Getting a customer referral is one of best ways to build your business. But there are right ways and wrong ways to go about asking for one. Are you asking for them the right way?
If you’re not used to it, asking for referrals is hard. It feels awkward, a little pushy, and can make everyone involved feel uncomfortable if you’re not careful. But there are some contractors who work on referrals alone! How can they possibly do that? Well, to start, they’ve figured out the best ways to go about asking for them in the first place.

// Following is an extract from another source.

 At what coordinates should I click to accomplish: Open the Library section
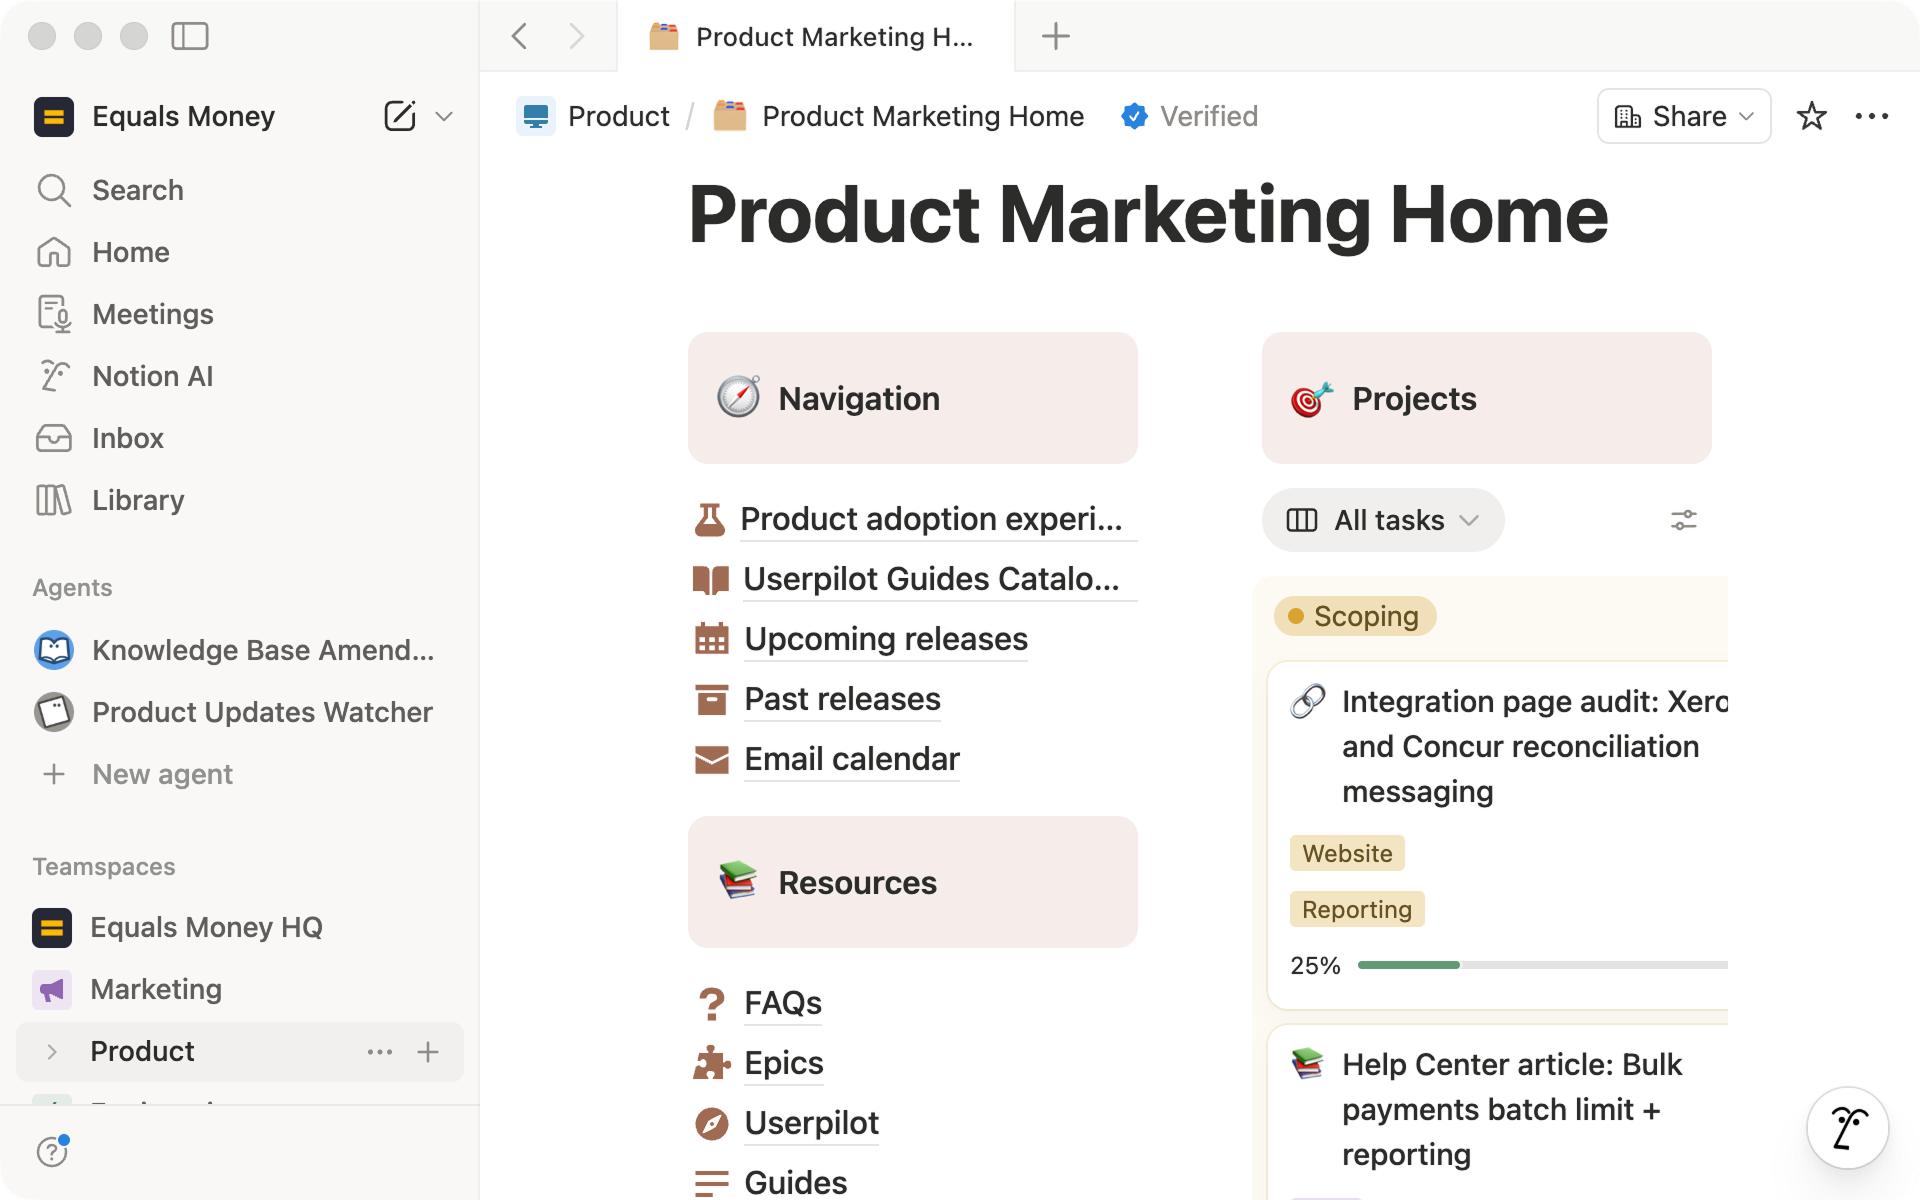[x=138, y=500]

The key to asking for referrals is remembering that every job is a chance to form a lasting relationship. As Ray Silverstein recommended in Entrepreneur, “Imagine your business as an infinite web of relationships.” People are always more likely to trust information that comes from someone they trust, which means that a recommendation from your last happy client is much more likely to lead to a new job than cold calling or advertising would alone. Of course, this all depends on your work being solid, and the relationships you’ve made being good ones - that’s why clients are willing to give you referrals in the first place. Since we know you’ve got that covered (and if not, we’re sure you’re reading our previous posts to help, like this one and this one), let’s get down to when and how to ask for those referrals without damaging your existing relationships.
When to Ask
Timing is everything, and the first good time to ask for referrals is surprisingly before you finish a job for a client. As soon as they know they can trust you and that you do amazing work (and before they have a chance to forget it), you should ask them to pass your name to anyone else who needs similar work done. This is a natural time to get your request out in the open and for your customer to start thinking about their friends and family without getting distracted by anything else.

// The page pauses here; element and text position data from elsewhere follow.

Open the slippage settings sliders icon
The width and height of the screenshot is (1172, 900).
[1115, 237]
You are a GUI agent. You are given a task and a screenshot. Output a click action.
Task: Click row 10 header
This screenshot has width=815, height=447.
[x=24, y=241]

We’ve written before about the importance of following-up with ‘thank yous’ to customers, and that’s another great time to ask for referrals. In your thank you note, email, or call, don’t be afraid to send a business card and ask the client to show off the work you did for them to others. Sometimes a gentle reminder is all they need.
During the Work
If you’re working on a project and your client gives you great feedback or a compliment, jump on the opportunity it presents! It’s much easier to slip in “thanks! If you know of anyone else looking for this type of project, send them my way!” when your customer is already in a happy mood about your work. Plus, you’ll seem confident in your work without coming across as pushy or arrogant.
How to Ask
Leave Your Information
When clients are telling others to call you, having a few of your business cards or a pamphlet or two describing what you do ensures the right information gets to where it needs to go. After the project is finished, ask if they’d mind if you left some information for them to pass on to friends, and make sure the information is clean and clear! For advice on how to make sure your info is effectively presented check out this article on copywriting!

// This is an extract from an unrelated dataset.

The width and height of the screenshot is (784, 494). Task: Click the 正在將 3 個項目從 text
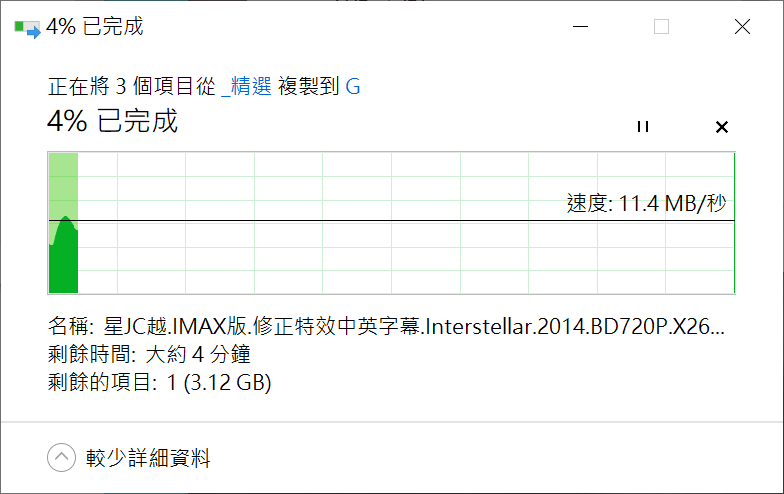pos(131,87)
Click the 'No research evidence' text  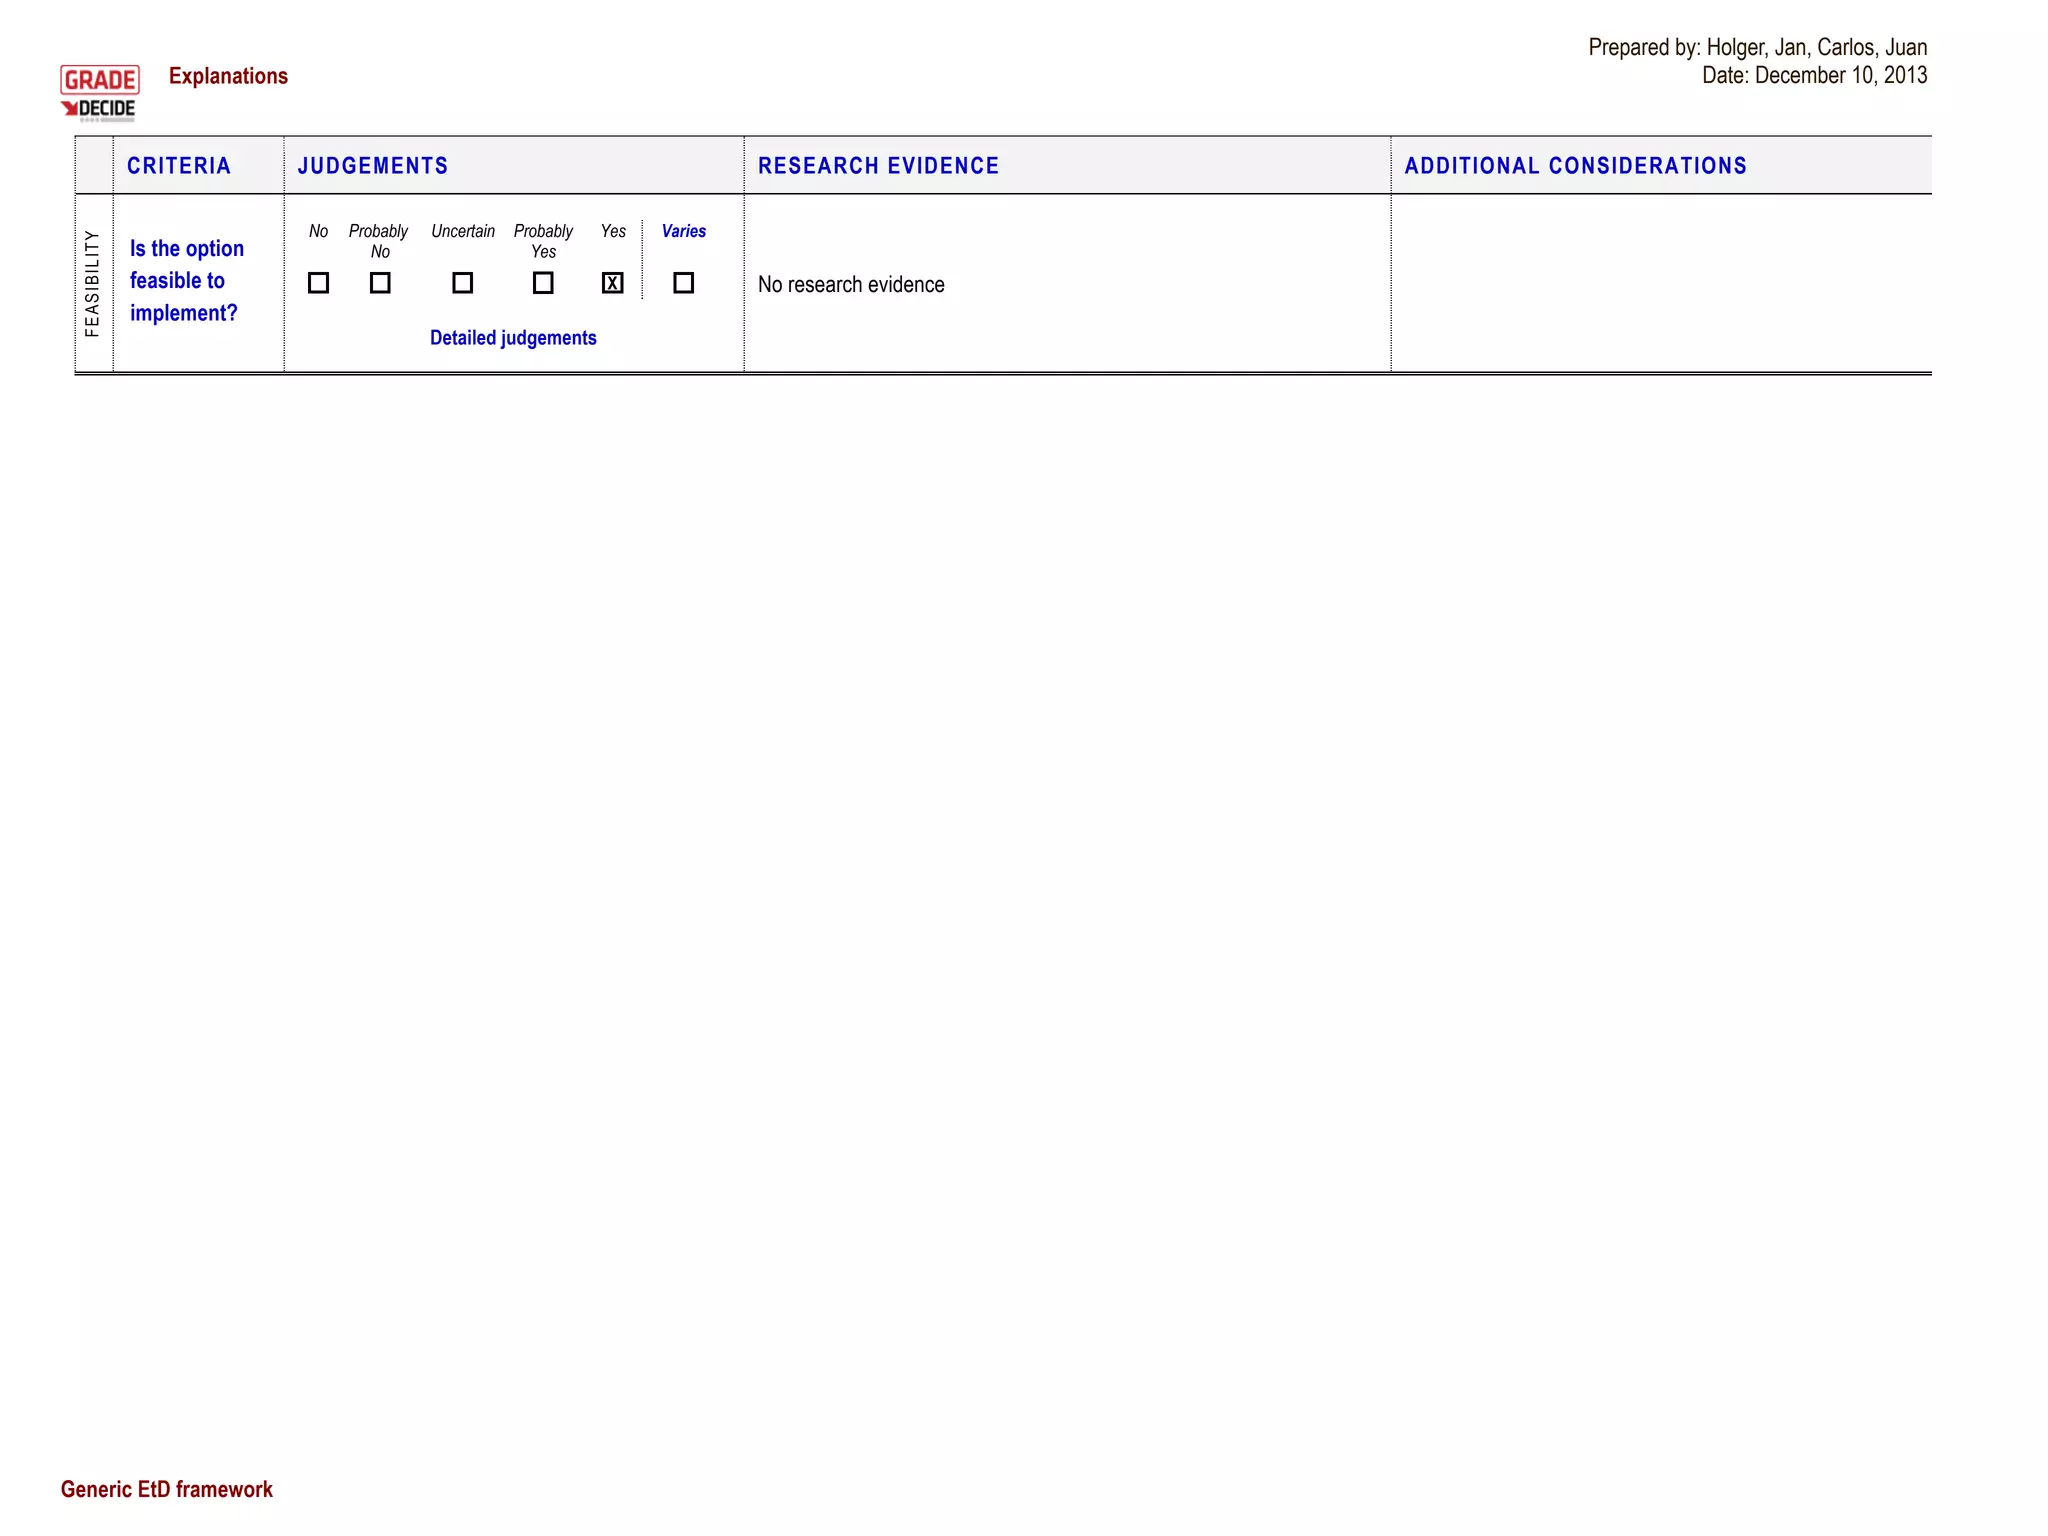tap(851, 285)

Give Specific Instructions
If a homeowner has already offered to write a testimonial for you, it’s easy to think your work is done. However, it’s very important to give them specific instructions for how to go about doing that. Ask them to post online on particularly visible sites like Facebook, Yelp, and your own company website.
If you’re in a (financial) place to do this, this is one of the few times it can be worth it to offer discounts, either for clients who refer you or clients who hire you because of a referral. Don’t go overboard, but there’s nothing wrong with sweetening the deal!
And Don’t Forget…
...to show gratitude, in simple thank you’s and by giving your own referrals! For instance, if you know and respect other contractors doing complementary work to what you do, don’t hesitate to share their information out when it’s helpful. More likely than not, they’re return the favor, and both of you will appear helpful and respectful to homeowners while generating new business for each other. Win-win!